(Pixel coordinate grounding data)
=== Begin Enclosure ===

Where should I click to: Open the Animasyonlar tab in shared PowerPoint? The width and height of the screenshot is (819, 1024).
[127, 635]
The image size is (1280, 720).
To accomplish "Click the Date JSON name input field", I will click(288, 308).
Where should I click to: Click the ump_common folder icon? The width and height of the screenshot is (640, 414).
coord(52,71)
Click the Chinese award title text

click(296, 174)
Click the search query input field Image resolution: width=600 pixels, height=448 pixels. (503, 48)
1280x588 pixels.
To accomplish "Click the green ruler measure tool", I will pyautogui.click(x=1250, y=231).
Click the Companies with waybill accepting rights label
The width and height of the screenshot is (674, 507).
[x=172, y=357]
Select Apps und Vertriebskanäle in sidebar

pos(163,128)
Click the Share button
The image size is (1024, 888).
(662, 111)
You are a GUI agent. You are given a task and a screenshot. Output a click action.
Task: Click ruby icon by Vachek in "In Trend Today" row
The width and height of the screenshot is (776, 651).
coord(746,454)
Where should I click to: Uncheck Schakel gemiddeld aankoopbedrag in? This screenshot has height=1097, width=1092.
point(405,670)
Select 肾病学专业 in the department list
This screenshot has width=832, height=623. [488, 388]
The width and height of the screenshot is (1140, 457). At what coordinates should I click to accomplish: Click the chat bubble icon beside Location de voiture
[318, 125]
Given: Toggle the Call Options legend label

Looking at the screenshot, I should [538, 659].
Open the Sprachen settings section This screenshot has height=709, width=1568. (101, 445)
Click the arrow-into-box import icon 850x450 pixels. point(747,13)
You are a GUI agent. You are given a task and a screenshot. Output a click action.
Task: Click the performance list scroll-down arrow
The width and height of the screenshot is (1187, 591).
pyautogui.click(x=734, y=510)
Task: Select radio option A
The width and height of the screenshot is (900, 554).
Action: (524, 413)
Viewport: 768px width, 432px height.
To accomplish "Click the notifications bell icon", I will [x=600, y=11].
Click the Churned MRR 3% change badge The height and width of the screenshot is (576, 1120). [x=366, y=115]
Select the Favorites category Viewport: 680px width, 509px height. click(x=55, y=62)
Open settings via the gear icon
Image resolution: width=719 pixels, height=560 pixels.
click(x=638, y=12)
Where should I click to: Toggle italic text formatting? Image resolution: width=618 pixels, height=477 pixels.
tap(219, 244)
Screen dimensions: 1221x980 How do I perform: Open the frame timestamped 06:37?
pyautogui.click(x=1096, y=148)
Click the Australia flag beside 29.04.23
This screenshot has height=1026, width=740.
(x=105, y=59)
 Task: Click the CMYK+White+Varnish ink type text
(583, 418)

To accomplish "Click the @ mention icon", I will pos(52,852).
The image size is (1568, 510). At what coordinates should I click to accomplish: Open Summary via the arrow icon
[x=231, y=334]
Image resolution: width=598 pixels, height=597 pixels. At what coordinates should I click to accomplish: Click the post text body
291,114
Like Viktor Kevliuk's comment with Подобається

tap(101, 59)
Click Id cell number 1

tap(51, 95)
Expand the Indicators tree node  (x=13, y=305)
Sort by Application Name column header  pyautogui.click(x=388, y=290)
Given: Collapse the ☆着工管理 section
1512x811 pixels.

=== End Enclosure ===

**TASK PROMPT:** Output the entries exactly. Leave nothing out.

**PROBLEM SOLUTION:**
Where should I click to: Open the Animasyonlar tab in shared PowerPoint? The width and height of the screenshot is (819, 1024).
[127, 635]
The image size is (1280, 720).
To accomplish "Click the Date JSON name input field", I will click(288, 308).
Where should I click to: Click the ump_common folder icon? The width and height of the screenshot is (640, 414).
coord(52,71)
Click the Chinese award title text

click(296, 174)
Click the search query input field Image resolution: width=600 pixels, height=448 pixels. (503, 48)
1280x588 pixels.
To accomplish "Click the green ruler measure tool", I will pyautogui.click(x=1250, y=231).
Click the Companies with waybill accepting rights label
The width and height of the screenshot is (674, 507).
[x=172, y=357]
Select Apps und Vertriebskanäle in sidebar

pos(163,128)
Click the Share button
The image size is (1024, 888).
(662, 111)
You are a GUI agent. You are given a task and a screenshot. Output a click action.
Task: Click ruby icon by Vachek in "In Trend Today" row
The width and height of the screenshot is (776, 651).
coord(746,454)
Where should I click to: Uncheck Schakel gemiddeld aankoopbedrag in? This screenshot has height=1097, width=1092.
point(405,670)
Select 肾病学专业 in the department list
This screenshot has width=832, height=623. [488, 388]
The width and height of the screenshot is (1140, 457). At what coordinates should I click to accomplish: Click the chat bubble icon beside Location de voiture
[318, 125]
Given: Toggle the Call Options legend label

Looking at the screenshot, I should [538, 659].
Open the Sprachen settings section This screenshot has height=709, width=1568. (101, 445)
Click the arrow-into-box import icon 850x450 pixels. point(747,13)
You are a GUI agent. You are given a task and a screenshot. Output a click action.
Task: Click the performance list scroll-down arrow
The width and height of the screenshot is (1187, 591).
pyautogui.click(x=734, y=510)
Task: Select radio option A
The width and height of the screenshot is (900, 554).
Action: (524, 413)
Viewport: 768px width, 432px height.
To accomplish "Click the notifications bell icon", I will [x=600, y=11].
Click the Churned MRR 3% change badge The height and width of the screenshot is (576, 1120). [x=366, y=115]
Select the Favorites category Viewport: 680px width, 509px height. click(x=55, y=62)
Open settings via the gear icon
Image resolution: width=719 pixels, height=560 pixels.
click(x=638, y=12)
Where should I click to: Toggle italic text formatting? Image resolution: width=618 pixels, height=477 pixels.
tap(219, 244)
Screen dimensions: 1221x980 How do I perform: Open the frame timestamped 06:37?
pyautogui.click(x=1096, y=148)
Click the Australia flag beside 29.04.23
This screenshot has height=1026, width=740.
(x=105, y=59)
 Task: Click the CMYK+White+Varnish ink type text
(583, 418)

To accomplish "Click the @ mention icon", I will pos(52,852).
The image size is (1568, 510). At what coordinates should I click to accomplish: Open Summary via the arrow icon
[x=231, y=334]
Image resolution: width=598 pixels, height=597 pixels. At what coordinates should I click to accomplish: Click the post text body
291,114
Like Viktor Kevliuk's comment with Подобається

tap(101, 59)
Click Id cell number 1

tap(51, 95)
Expand the Indicators tree node  (x=13, y=305)
Sort by Application Name column header  pyautogui.click(x=388, y=290)
Given: Collapse the ☆着工管理 section
1512x811 pixels.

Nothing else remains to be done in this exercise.